Data items
==================================================
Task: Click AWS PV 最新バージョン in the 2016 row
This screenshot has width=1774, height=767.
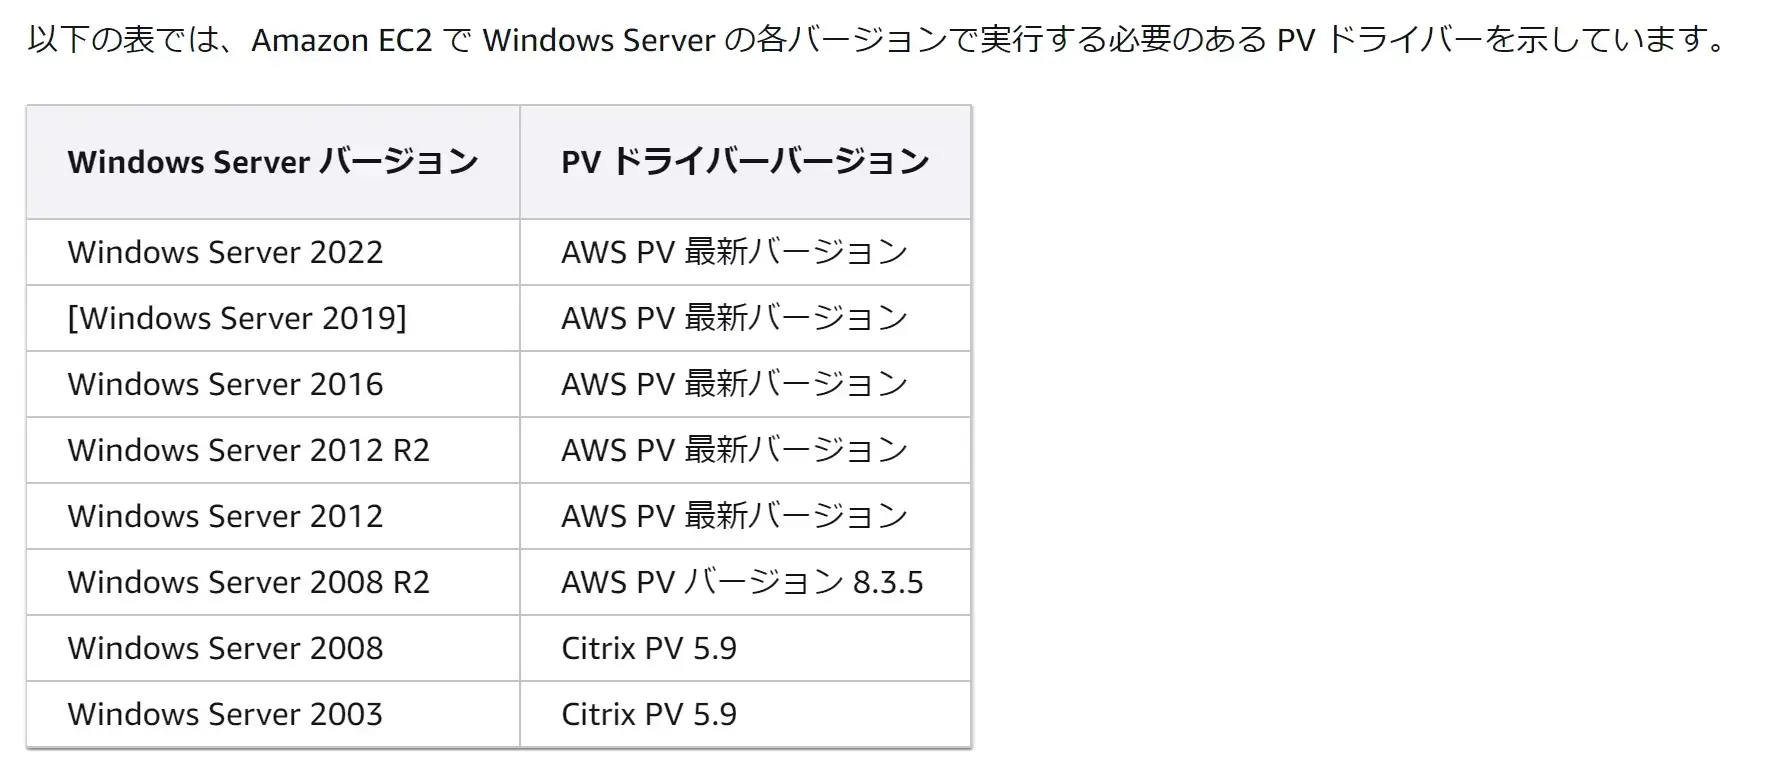Action: point(734,384)
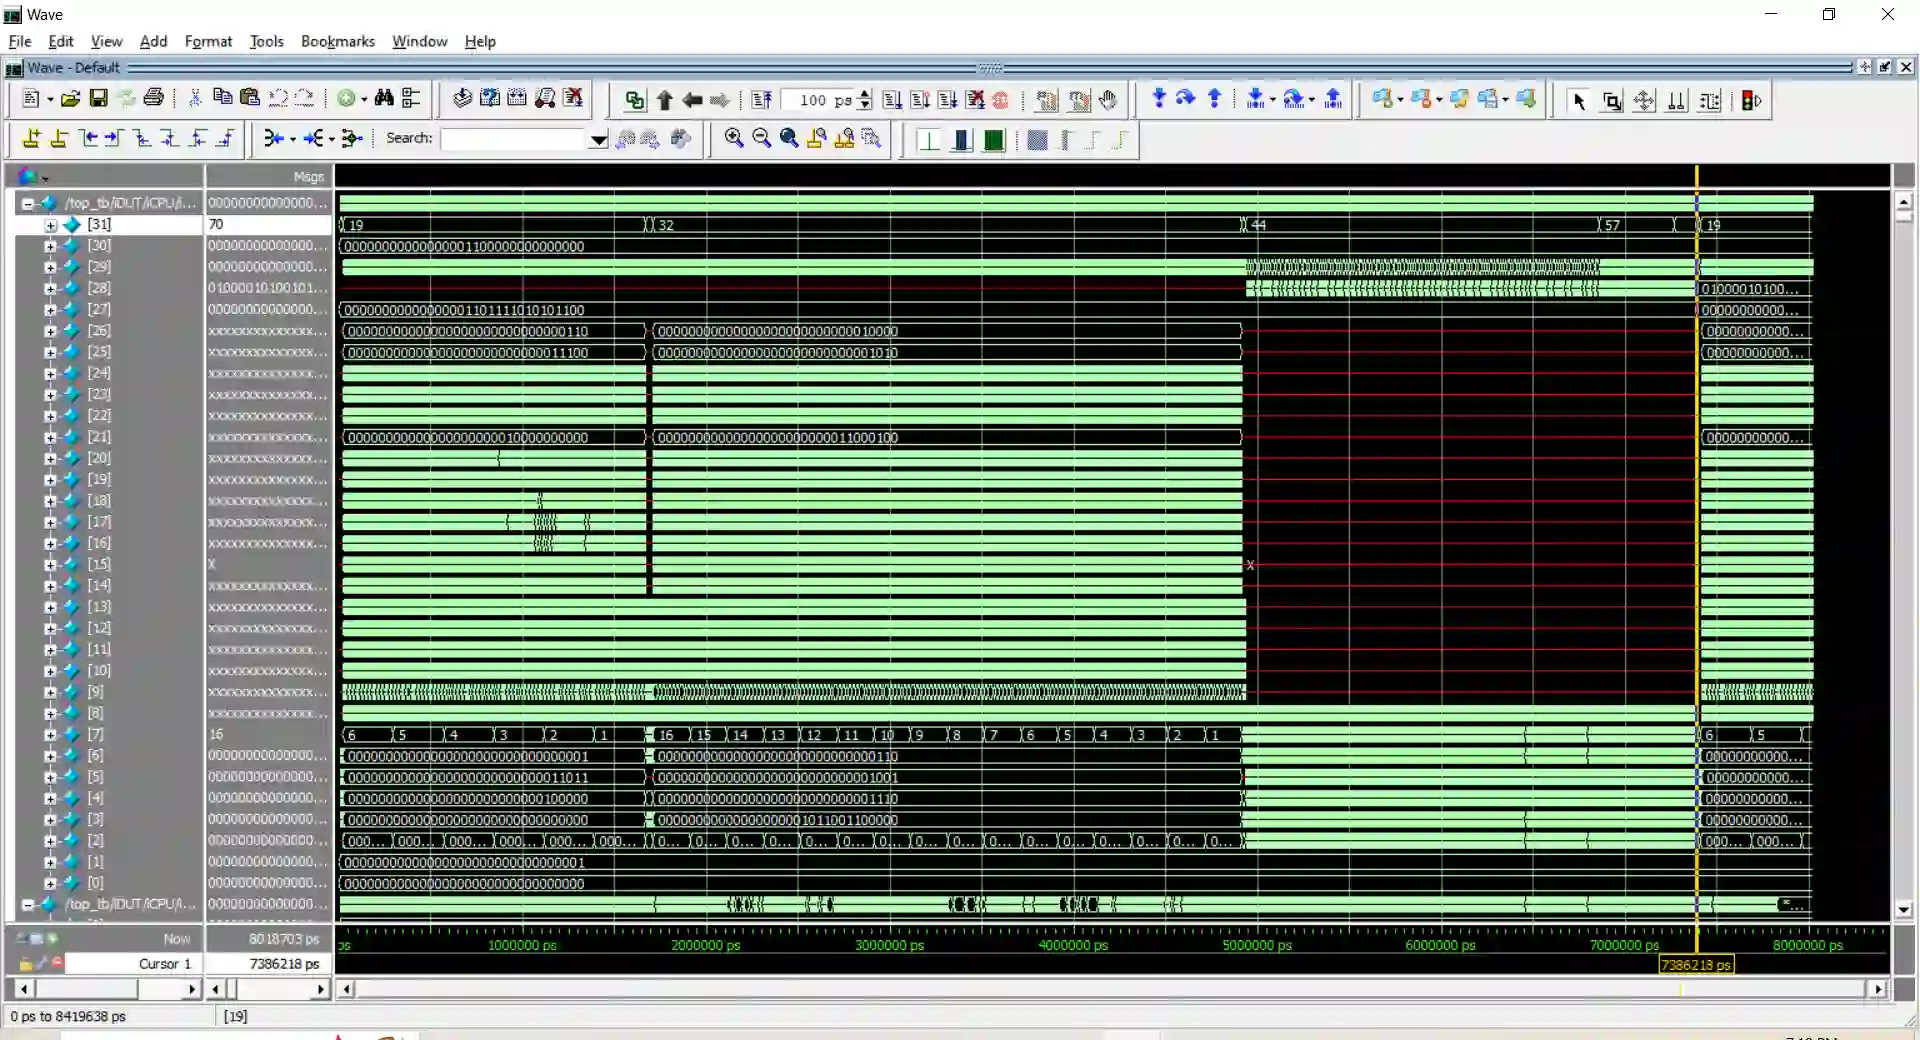1920x1040 pixels.
Task: Click the Zoom Out magnifier icon
Action: click(761, 139)
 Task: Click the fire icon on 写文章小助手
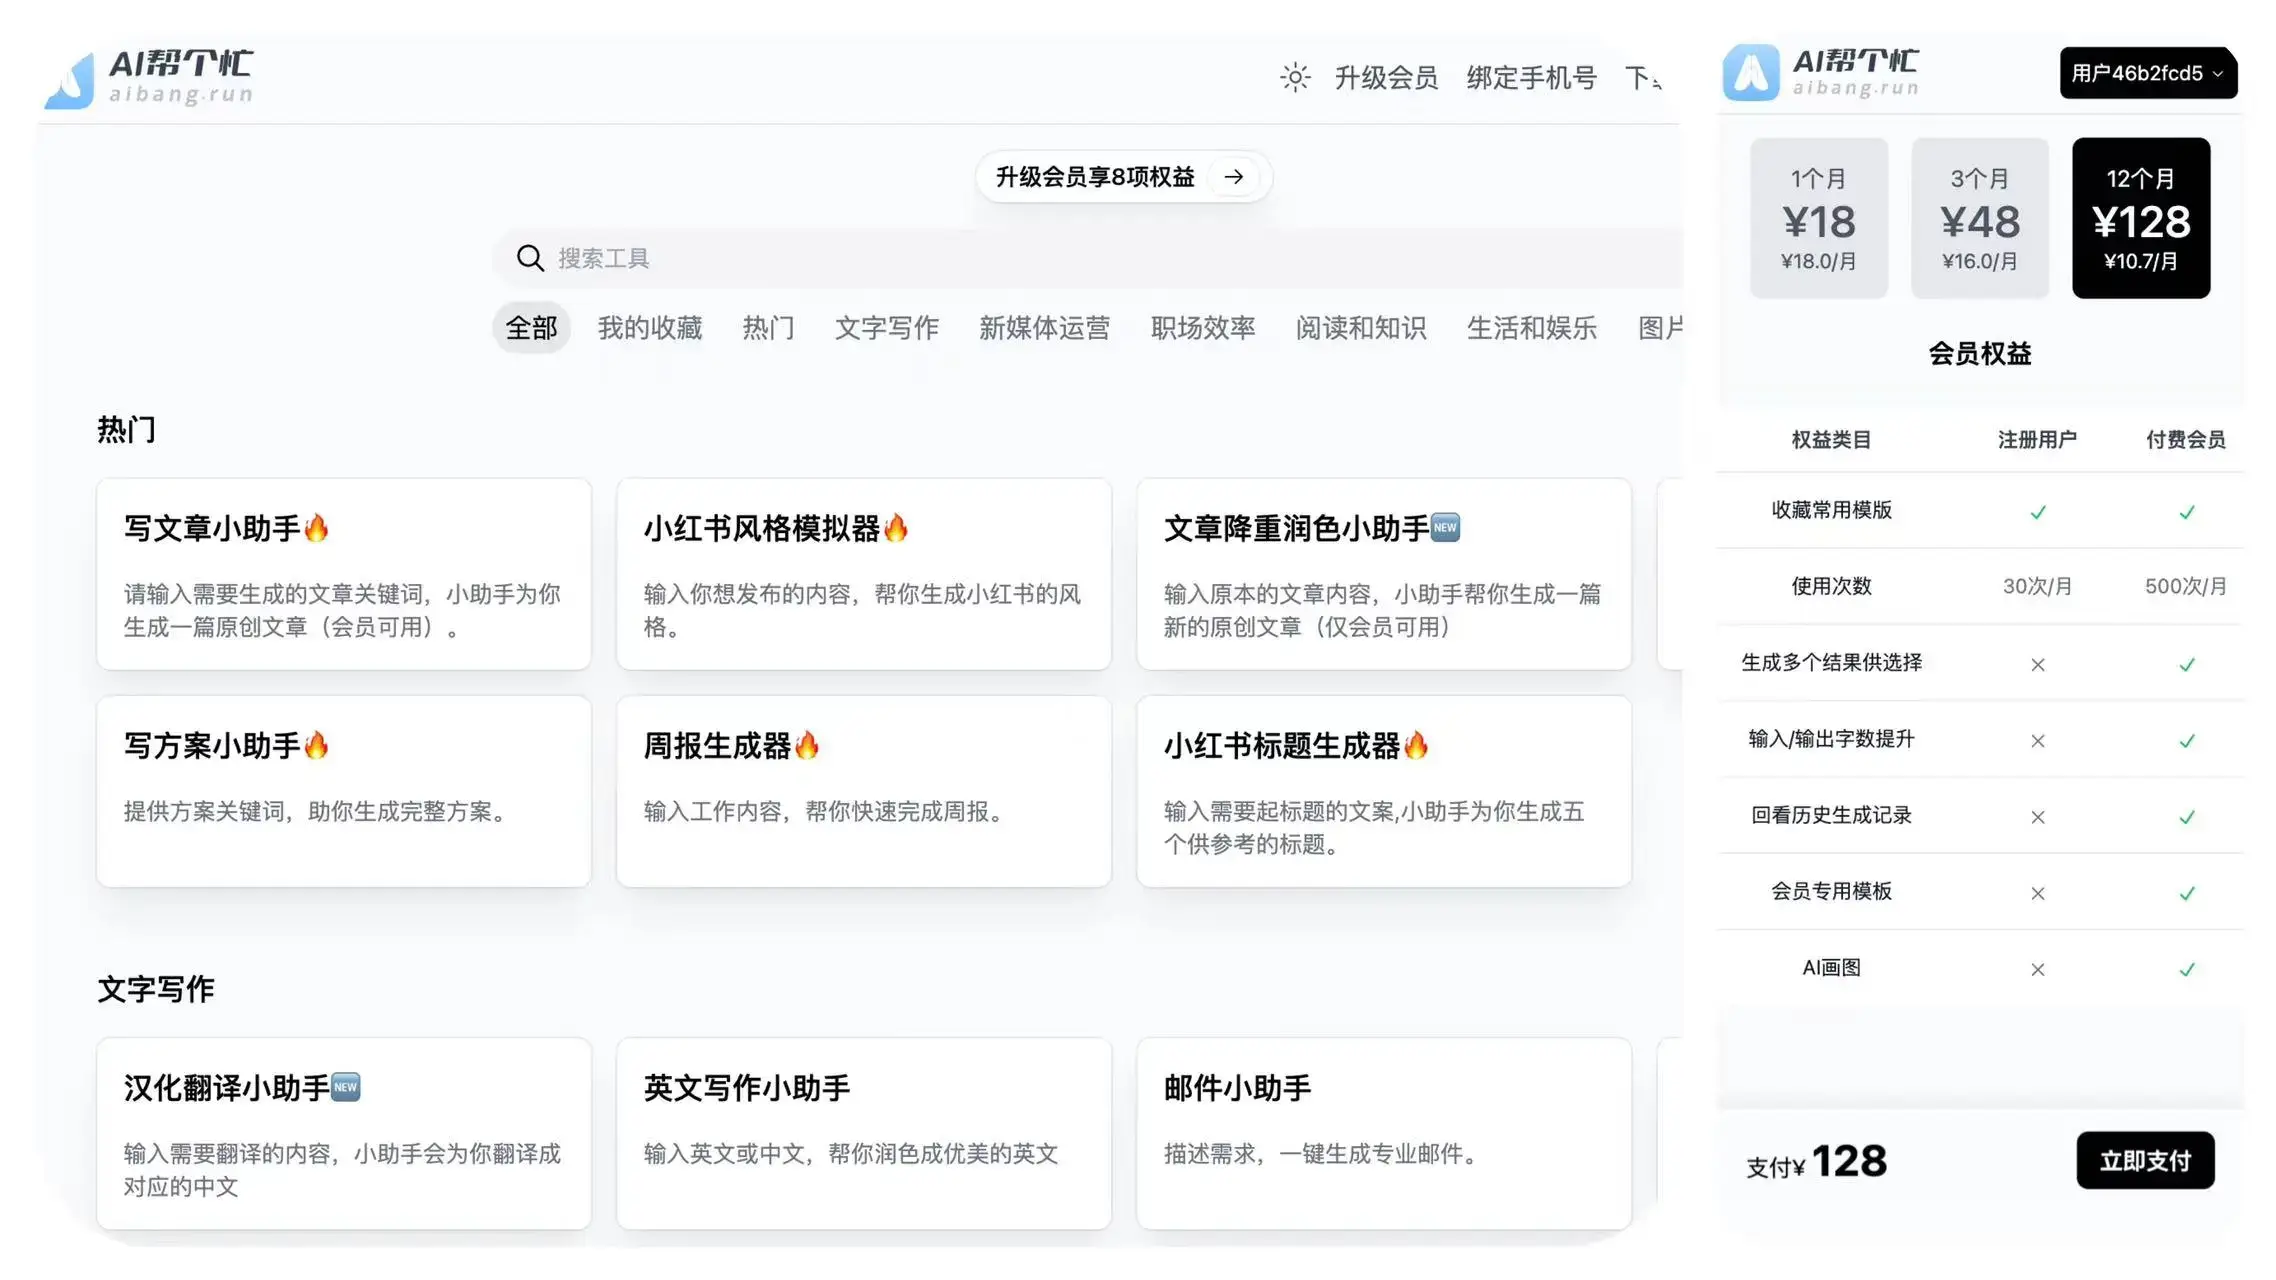coord(317,527)
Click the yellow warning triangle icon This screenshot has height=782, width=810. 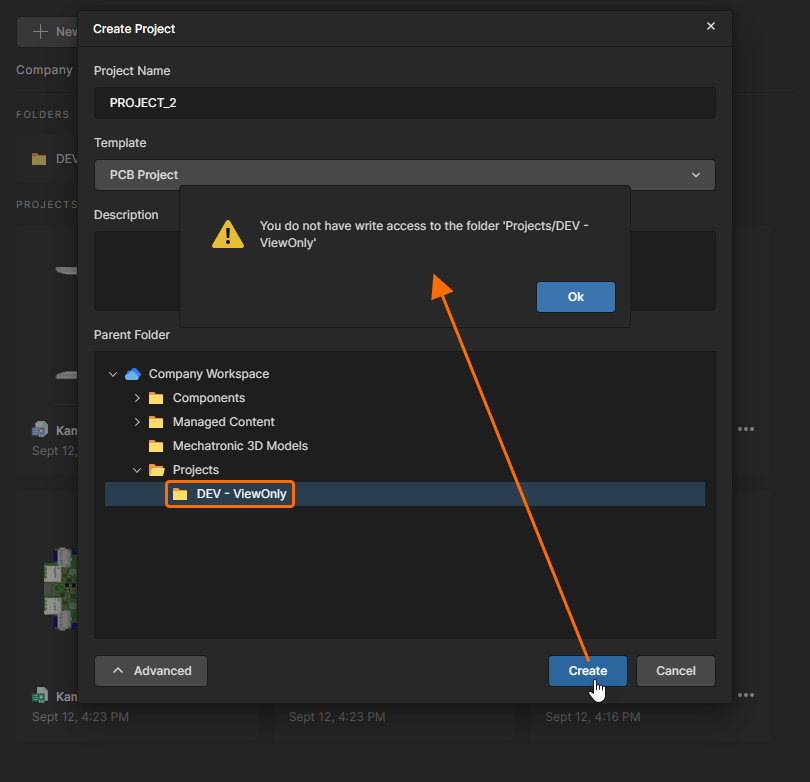[x=228, y=234]
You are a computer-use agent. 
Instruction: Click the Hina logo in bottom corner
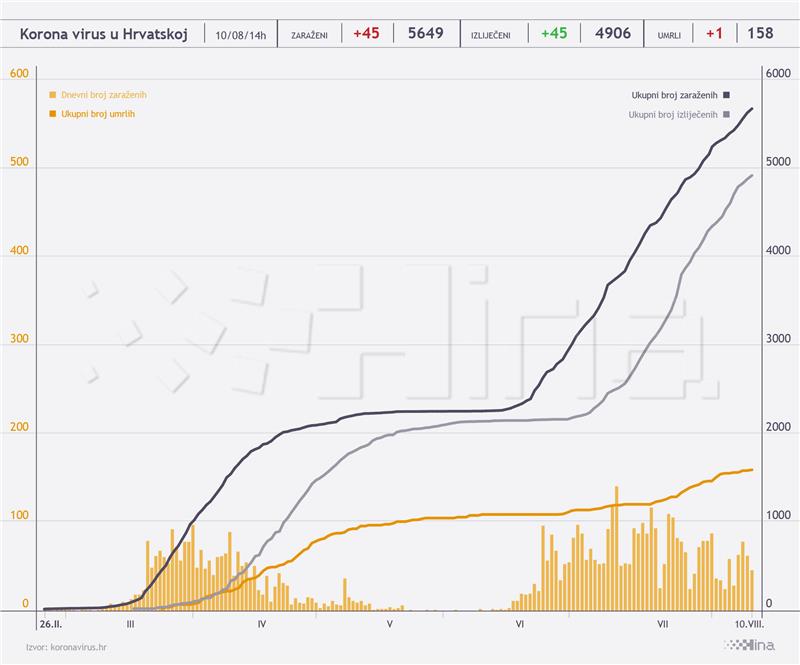pyautogui.click(x=749, y=645)
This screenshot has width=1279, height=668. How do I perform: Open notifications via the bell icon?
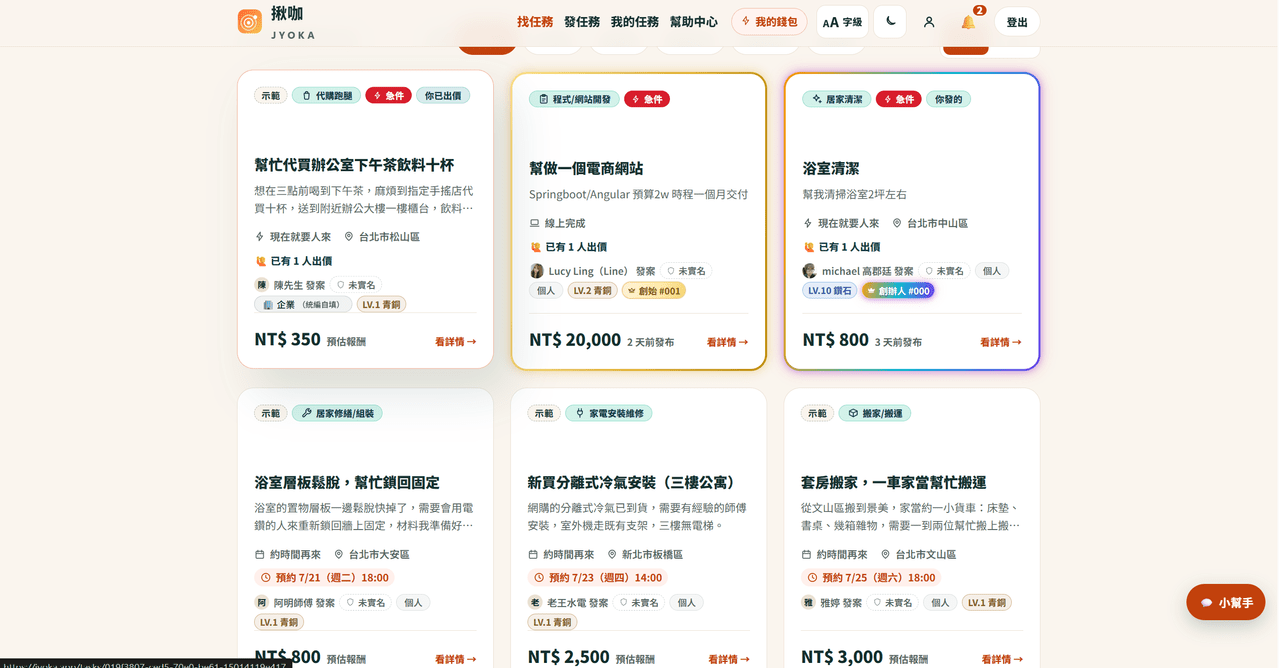[968, 22]
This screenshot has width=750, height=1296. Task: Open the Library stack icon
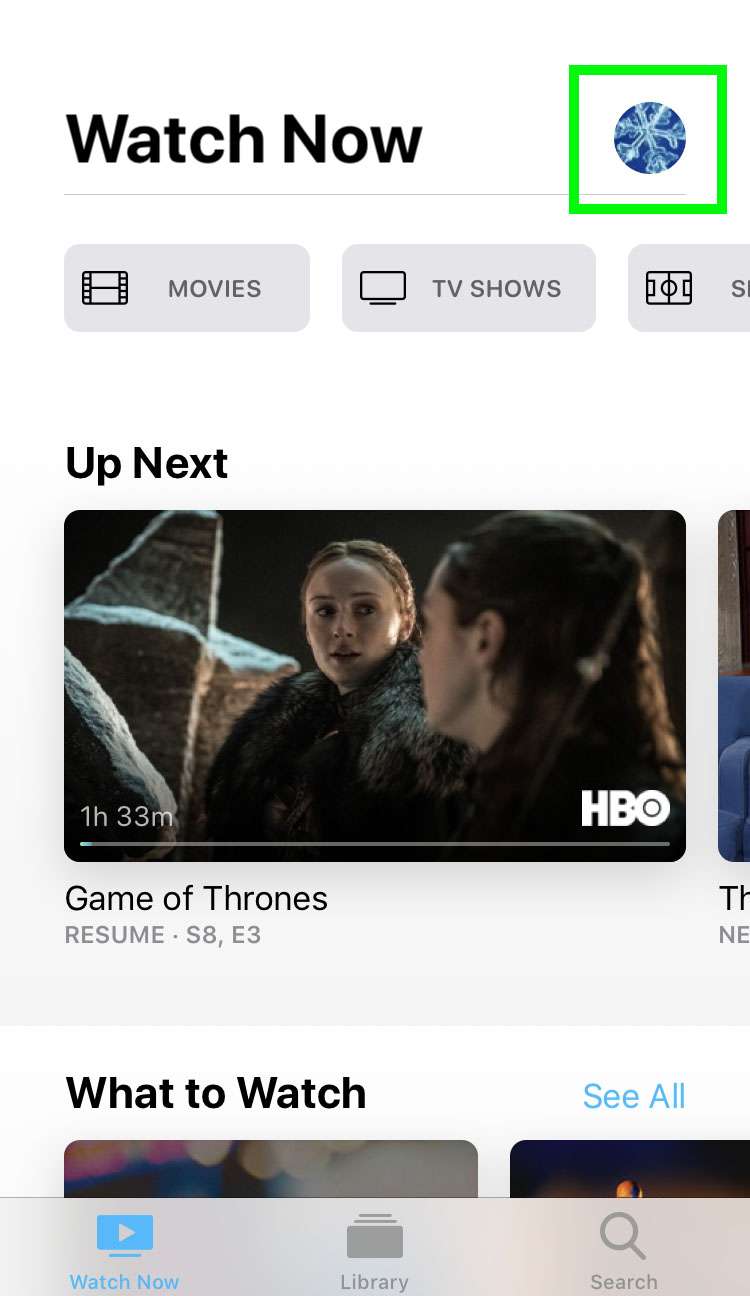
==================================================
Instructions for the task. Rewrite the lines from the one containing "You are a computer-use agent." through the last line, replacing "screenshot" with "image" and keeping everything else the same. Leave the pictures out of your answer.

Written solution.
You are a computer-use agent. 
Instruction: Click the Hina logo in bottom corner
pyautogui.click(x=749, y=645)
This image has width=1279, height=668. How do I perform: Open notifications via the bell icon?
[968, 22]
This image has width=750, height=1296. Task: Open the Library stack icon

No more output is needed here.